Aveva ragione Nigro a dire che la vita di Luis in qualche modo era legata a quella di Che Guevara. Ed insieme a Predrag Matvejevich condividevano non solo il fatto di essere poeti esuli ma avevano anche lo stesso sguardo sul Mediterraneo e tutti i Sud del Mondo. Per Raffaele Nigro la scrittura di Luis era vicina a quella di Orwell e ricordava la fantasia de Il gabbiano Jonathan Livingstone.
Sepulveda era un racconta-storie, con le sue metafore e bestiari che sapeva andare nel profondo delle coscienze non solo dei lettori ma anche della storia che veniva sempre declinata rivolta ai valori della democrazia e della libertà. Le sue erano storie minime, essenziali, brevi che potevano leggere e poi raccontare anche le persone semplici. una poetica della terra per la terra.

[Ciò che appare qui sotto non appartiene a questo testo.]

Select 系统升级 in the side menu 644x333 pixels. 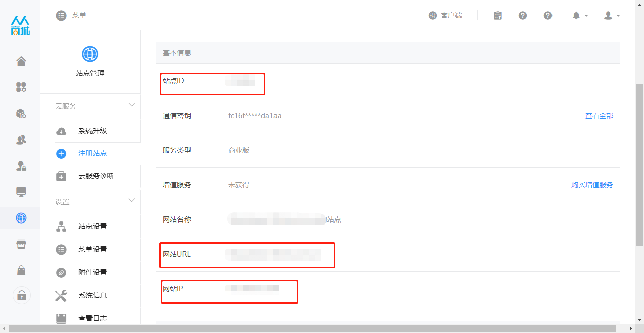[x=93, y=131]
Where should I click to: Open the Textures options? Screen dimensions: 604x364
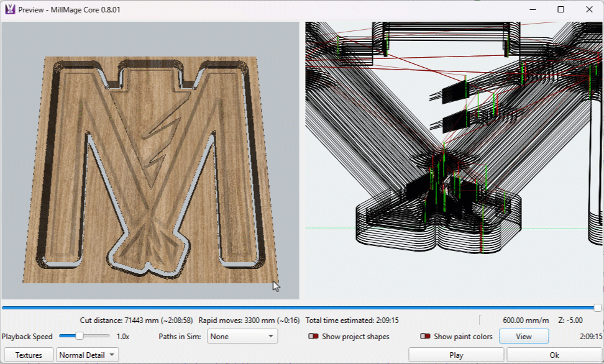coord(29,355)
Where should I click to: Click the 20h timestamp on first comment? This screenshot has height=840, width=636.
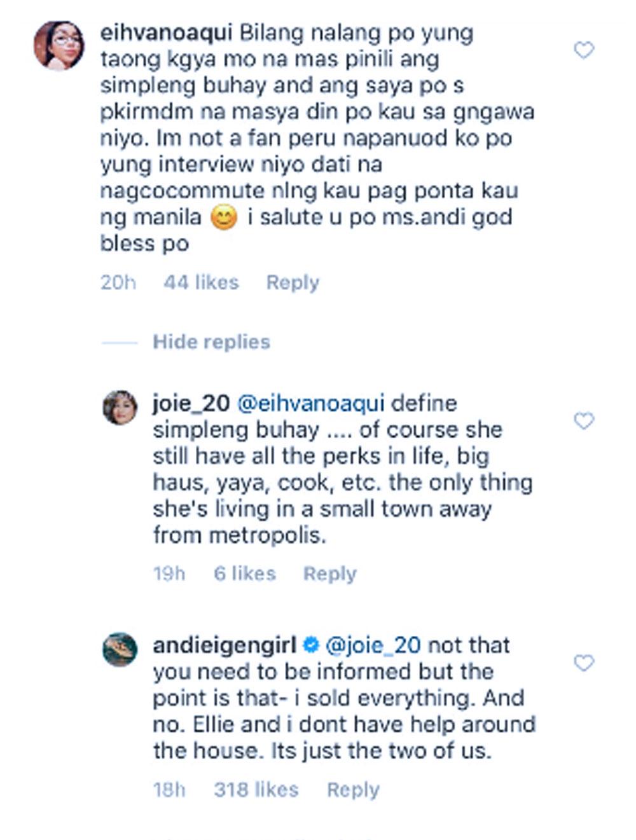[x=118, y=282]
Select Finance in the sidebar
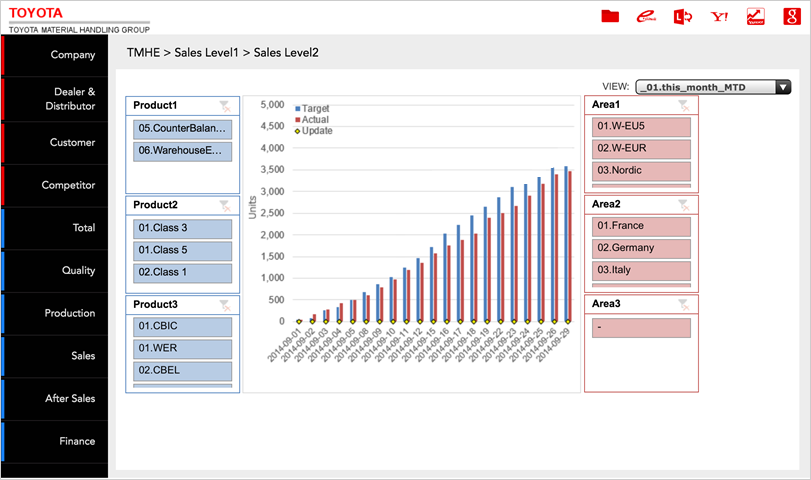The image size is (811, 480). (55, 441)
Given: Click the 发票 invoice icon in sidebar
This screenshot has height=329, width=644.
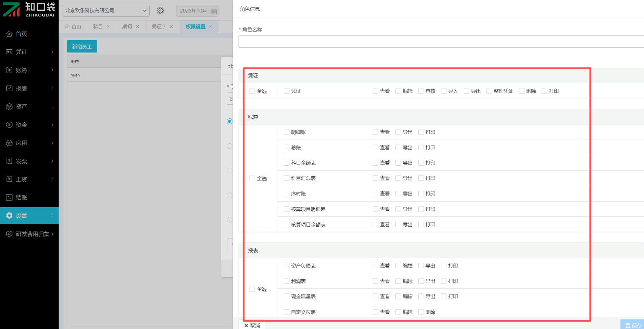Looking at the screenshot, I should 9,161.
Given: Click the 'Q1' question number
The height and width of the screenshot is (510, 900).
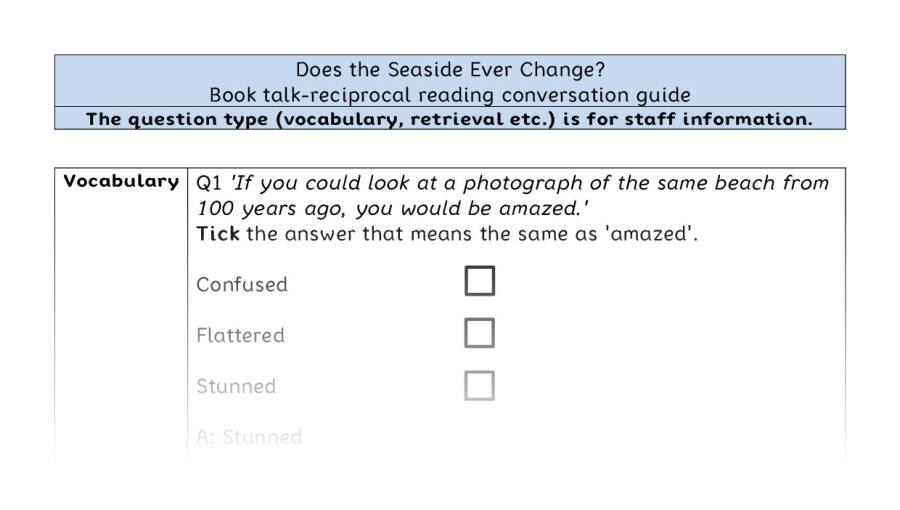Looking at the screenshot, I should pos(209,183).
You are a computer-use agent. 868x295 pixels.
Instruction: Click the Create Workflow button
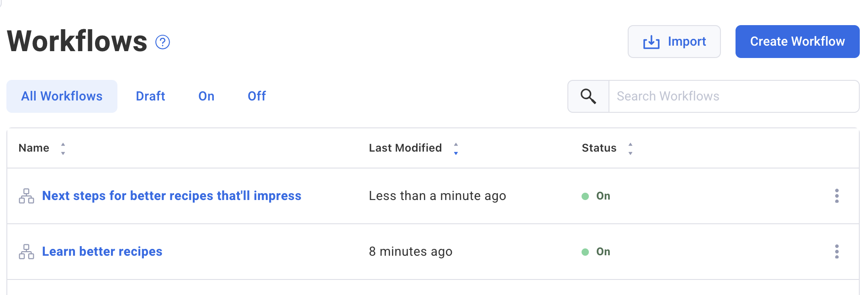pyautogui.click(x=797, y=41)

Luis Sepùlveda è stato uno scrittore errante, nipote di un anarchico andaluso costretto a fuggire in Sud America e figlio di un dissidente politico, denunciato dal ricco suocero e costretto a fuggire con la giovane moglie incinta. Ed è proprio durante questa fuga, in una camera d’albergo, che nasce il piccolo Luis. Nel 1969, appena ventenne, vince il premio Casa de Las Americas con il suo primo libro di racconti Crònicas de Pedro Nadie. Più tardi si arruola nell’Ejército de Liberaciòn Nacional e parte come combattente per la Bolivia. In seguito, tornato in patria e diplomato regista teatrale, si dedica al teatro e alla radio, continua a scrivere racconti, diventa responsabile di una cooperativa agricola, entra a far parte della struttura militare del Partito socialista e della guardia personale di Allende.

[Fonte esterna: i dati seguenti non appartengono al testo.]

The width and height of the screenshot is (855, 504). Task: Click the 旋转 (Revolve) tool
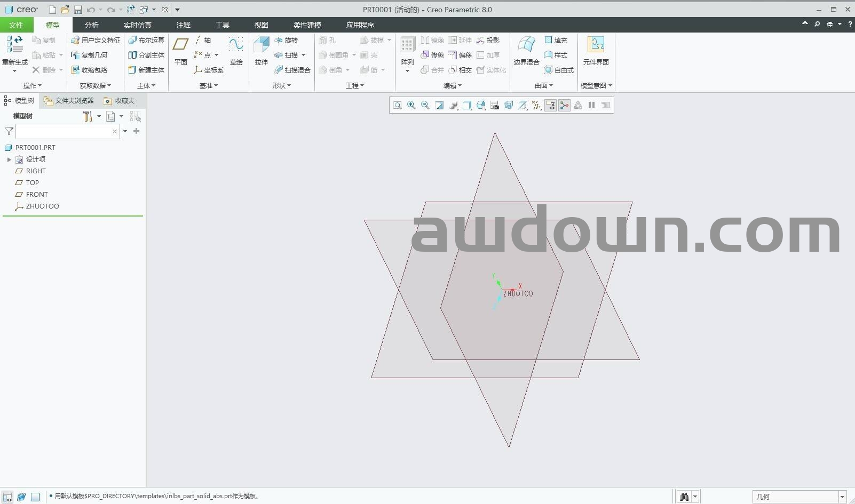tap(286, 40)
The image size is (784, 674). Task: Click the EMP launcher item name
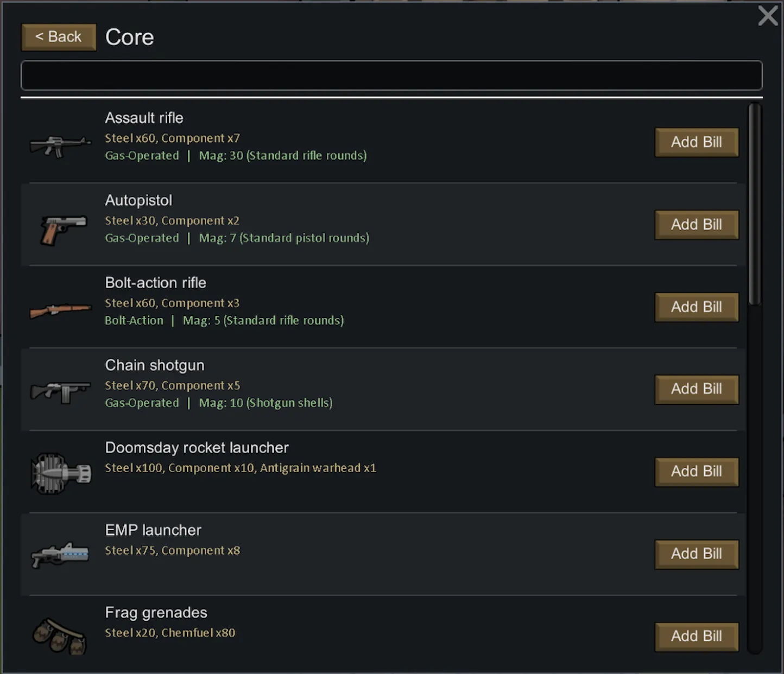153,530
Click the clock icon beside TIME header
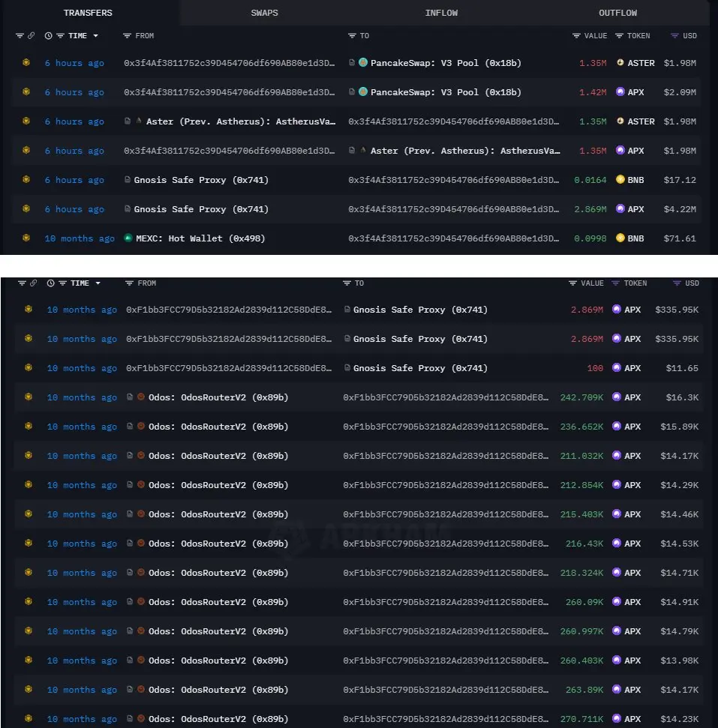This screenshot has height=728, width=718. (48, 36)
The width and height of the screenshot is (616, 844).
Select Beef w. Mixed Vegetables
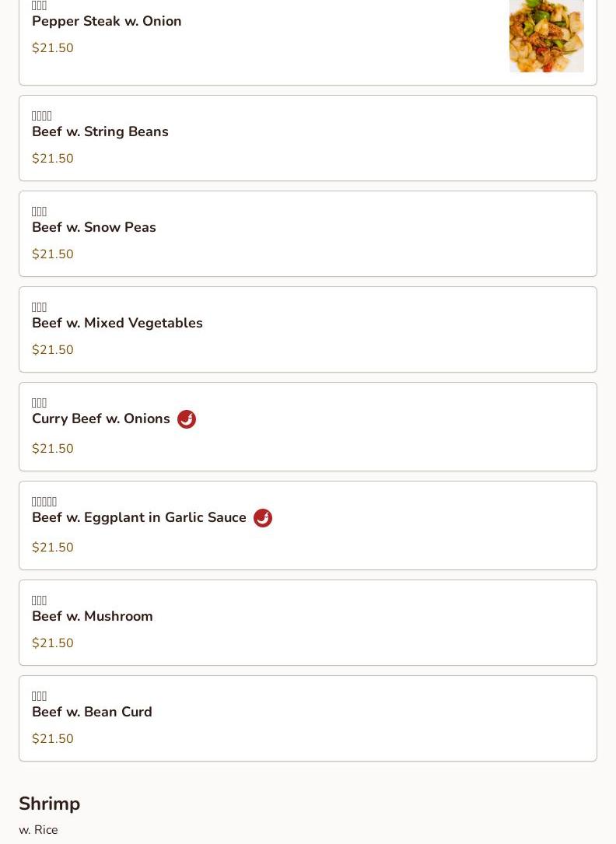pos(117,323)
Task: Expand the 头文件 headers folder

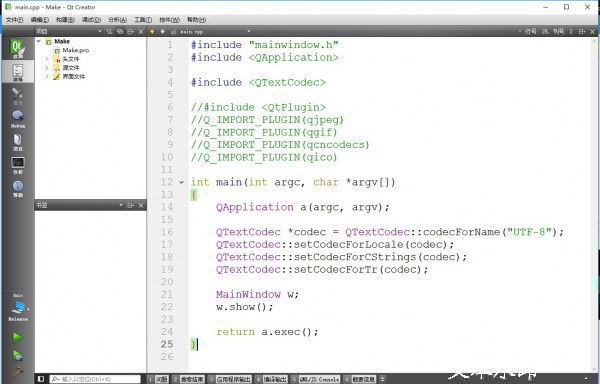Action: point(47,59)
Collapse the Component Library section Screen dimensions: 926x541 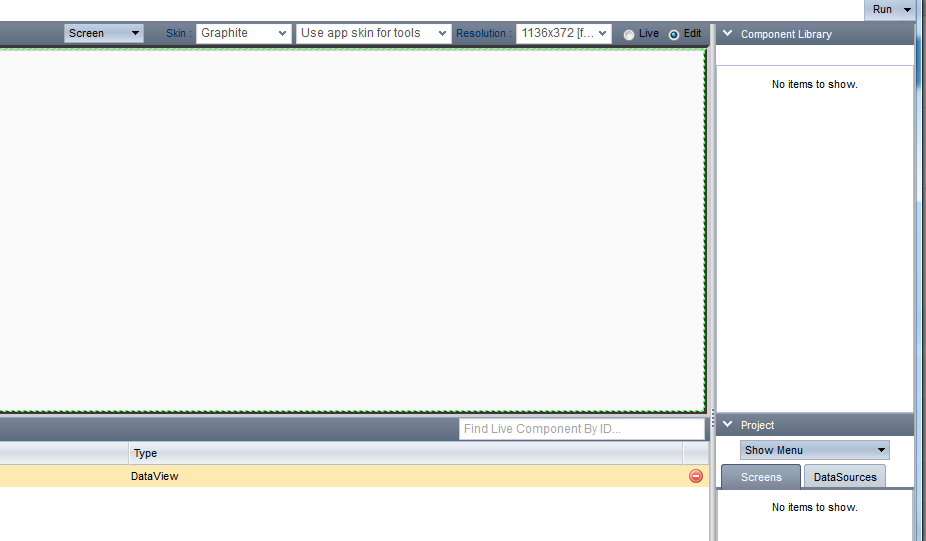pos(727,34)
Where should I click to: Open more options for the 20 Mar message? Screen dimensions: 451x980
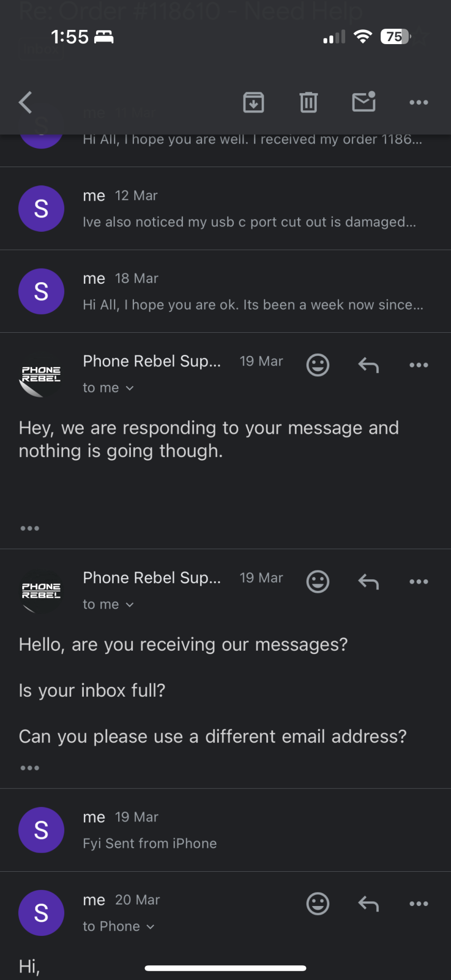[419, 904]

Nel 1973 il dittatore Pinochet attua il colpo di stato e Sepùlveda viene arrestato e portato alla caserma di Tucapel, dove per sette mesi viene interrogato, torturato e rinchiuso in una stanza larga cinquanta centimetri, lunga un metro e mezzo e così bassa da non potersi mai alzare in piedi. Nel 1976, grazie all’intervento di Amnesty International gli vengono concessi gli arresti domiciliari, torna a Valparaìso e ricomincia ad allestire spettacoli contro il regime.
Catturato nuovamente viene condannato all’ergastolo per
“alto tradimento, spionaggio a favore dell’Urss, offesa ai valori della nazione, associazione illecita e detenzione d’armi”.

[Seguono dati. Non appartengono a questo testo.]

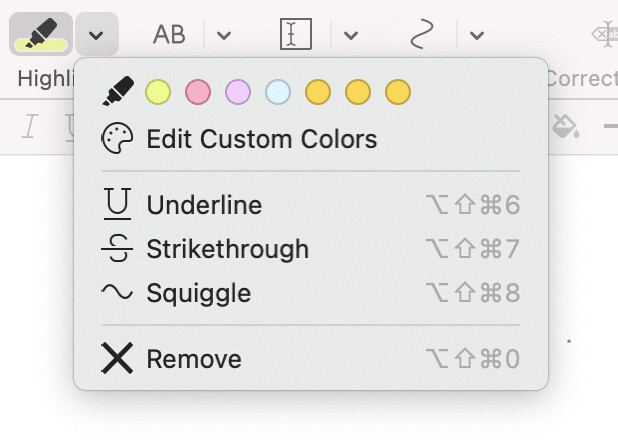Open Edit Custom Colors
This screenshot has height=444, width=618.
click(261, 139)
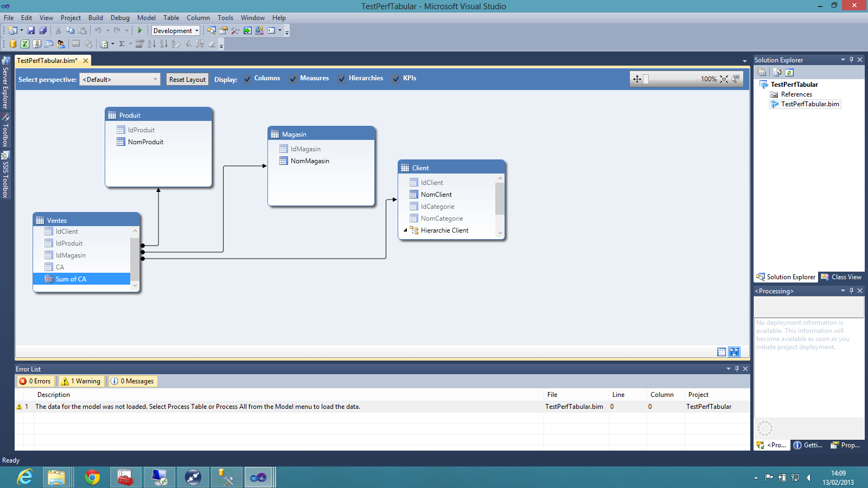Screen dimensions: 868x488
Task: Toggle the Measures display checkbox
Action: click(x=293, y=79)

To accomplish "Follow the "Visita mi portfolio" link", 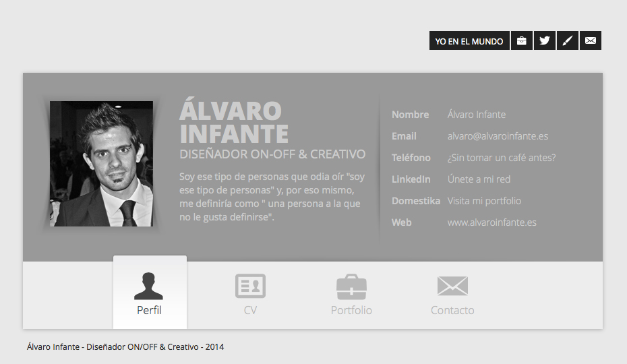I will (484, 201).
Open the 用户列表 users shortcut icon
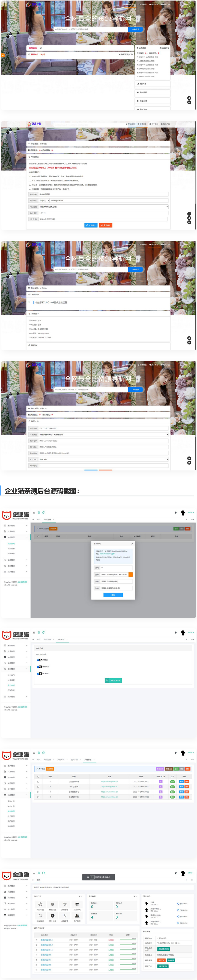197x980 pixels. [x=77, y=916]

Ancora una volta grazie ad Amnesty International e grazie ad una legge che permette di commutare la pena dell’ergastolo in esilio, nel 1977 viene accompagnato all’aeroporto di Santiago con un visto per la Svezia e un posto da professore di drammaturgia all’Università di Uppsala. Durante lo scalo a Buenos Aires decide di non lasciare il Sud America e inizia un pellegrinaggio per i vari stati latino-americani che termina in Ecuador.
Per sette mesi vive nella foresta amazzonica con la tribù degli indios shuar e da quest’esperienza nasce uno dei suoi romanzi migliori Il vecchio che leggeva romanzi d’amore.
Fra i suoi libri da rileggere: Incontro d’amore in un paese di guerra, Diario di un killer sentimentale e Le rose di Atacana. Di Sepulveda mi piace anche ricordare la sua straordinaria e commovente storia d’amore vissuta con sua moglie Carmen Yáñez, anche lei una potente poeta che ha raccontato il loro grande amore nel libro Un amore fuori dal tempo (Guanda).